Originally posted by far-trader:
For my own clarification you do think that had our group kept playing Traveller without (as in never even considered, not simply "de-emphasized") Aliens after they were introduced, even though when we began playing there were NO Aliens, that we would not have been playing Traveller?
On the contrary, you score a great many "cool" points for being a true grog of the Burgess Shale era of Traveller.

I offer you my backpack powered Laser Carbine in your service.
 
I think the only thing that truly defines Traveller, as opposed to any other sci fi setting, is the random chargen and starting the game with mature characters.
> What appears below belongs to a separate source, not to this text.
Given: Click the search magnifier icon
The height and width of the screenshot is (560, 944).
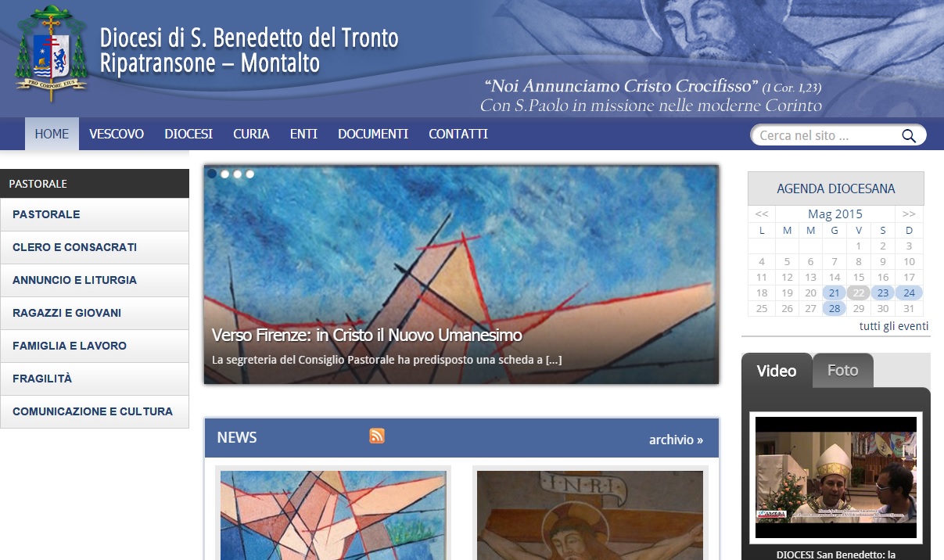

And even random chargen goes out the window with T20 and GURPS.

So really, Traveller is just a state of mind, a mode of thought. Aliens, no aliens; OTU, MTU; 1 week jump or not. As long as you play with the spirit of Traveller, then you're a Traveller player.

It's less semantics and more theology, this debate.

BTW, out of all the TV sf settings, it seems many regard Firefly as closest to Traveller, and there there's not an alien in sight.
 
As I said elsewhere, I think there's two things that mean "Traveller" - the rules and the setting.

The rules as you say are varied. I think most people here would probably claim that the main defining aspect of Traveller (as a ruleset) is that it must have several career types and that PCs are created by random chargen, but again as you pointed out T20 and GT don't (but then those same people would probably claim that those "aren't Traveller" as a result). Given the general variability of the various rules editions it doesn't seem to make sense to me to define it this way - but that said, CT was originally presented as a "generic" (see below) ruleset.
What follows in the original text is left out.